Activism in Parishes
PATH members in the spirit of St Joseph have been inspired by the assurance of Jesus that “I have come that you may have life and have it to the fullest” John 10:10 ~ Path vision statement
Josephite Sister Margaret Ng never misses a chance to talk to people about human trafficking. She knows only too well what such conversations can achieve. During a talk in 2015 at her Sydney parish, St Joseph’s in Enfield, to mark the feast day of St Josephine Bakhita, Margaret challenged parishioners to think what they could do personally and what the parish could do in response to human trafficking. Within a few weeks PATH (Parish Against Trafficking of Humans) was up and running.
Sr Margaret supports the United Nations 16 days of activism against gender-based violence, which begins on 25th November – International Day for the Elimination of Violence Against Women and ends on 10th December – Human Rights Day. Human trafficking, a $150 billion global industry, is one of the greatest examples of violence against women and girls. Millions of women and girls are forced to work in terrible conditions for little, or no, pay and no chance of an education.
Since PATH began, the group has set about changing the way people in the inner western Sydney parish think about slavery, forced labour, supply chains and their own roles as consumers.
“Parishioners now know that human trafficking and forced marriage happens in our own backyard. It isn’t something far away,” said Margaret.
Margaret, a founding member of ACRATH more than 15 years ago, believes PATH could be replicated by parishes around Australia to create awareness of issues and to ensure that people understand the links between human trafficking and some of the push factors such as poverty. The group examines supply chains and the importance of changing consumer practices. Members also raise funds for trafficked people, living in Australia, who need clothing or rental support.
“We have tried to have a local focus, as well as the global overview and that’s where supply chains are particularly relevant,” Margaret said. “We tell people what is happening globally and then how we are complicit in keeping the injustices going. That’s where we can make big changes, by using our money and demanding certain products that are slavery free,” Margaret said. “Our group and as a result, our parish, has certainly developed a better understanding of human trafficking and what we can do,” Margaret said.
PATH members have created awareness and change in their parish through many projects and activities, including:
- Regular updates and news in the parish bulletin about local and global human trafficking issues.
- The sale of slavery-free certified chocolate at Easter, and handmade cards at Christmas, each raising about $1000 annually.

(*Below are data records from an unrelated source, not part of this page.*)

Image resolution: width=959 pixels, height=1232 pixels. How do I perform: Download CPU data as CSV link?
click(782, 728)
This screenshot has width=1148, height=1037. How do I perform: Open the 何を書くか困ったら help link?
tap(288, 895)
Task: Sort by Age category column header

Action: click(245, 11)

COVID-19 meant no sales happened this year.
- Discussions and advocacy about the sourcing of slavery-free clothing, the licensing of labour hire agencies and the seasonal workers’ program.
- Writing a submission regarding the NSW Modern Slavery Act and letters to relevant Government inquiries.

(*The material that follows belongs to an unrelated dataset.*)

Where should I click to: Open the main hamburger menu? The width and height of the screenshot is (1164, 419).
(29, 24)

- Film nights, or speaking events that have featured Professor Jennifer Burn, Director of Anti-Slavery Australia and Interim Anti-SlaveryCommissioner for NSW.
“Our parishioners are now very clear about buying slavery-free certified chocolate at Easter and how it supports people around the world to be paid a fair wage and prevents slavery of children,” Margaret said.
The group, which meets monthly, works on a variety of projects that will ‘capture’ as many parishioners as possible, particularly older parishioners who might not be able to attend events. One initiative was the setting up of a ‘pledge wall’ at the Church where people had to sign up and pledge to do three things – say a prayer for those trafficked, tell at least one person about human trafficking and to sign a postcard advocating for a change on a supply chain issue. More than 20 people signed the pledge.
“One day after Mass when I had spoken about this work, a man came up and gave me $500 to buy some clothing for the people I work with. People want to respond to the injustice of human trafficking, sometimes we just need to provide opportunities,” she said. “I am encouraged by the resilience of the trafficked people I work with and our PATH group aims to give hope and make a difference, even if it is just to one person.”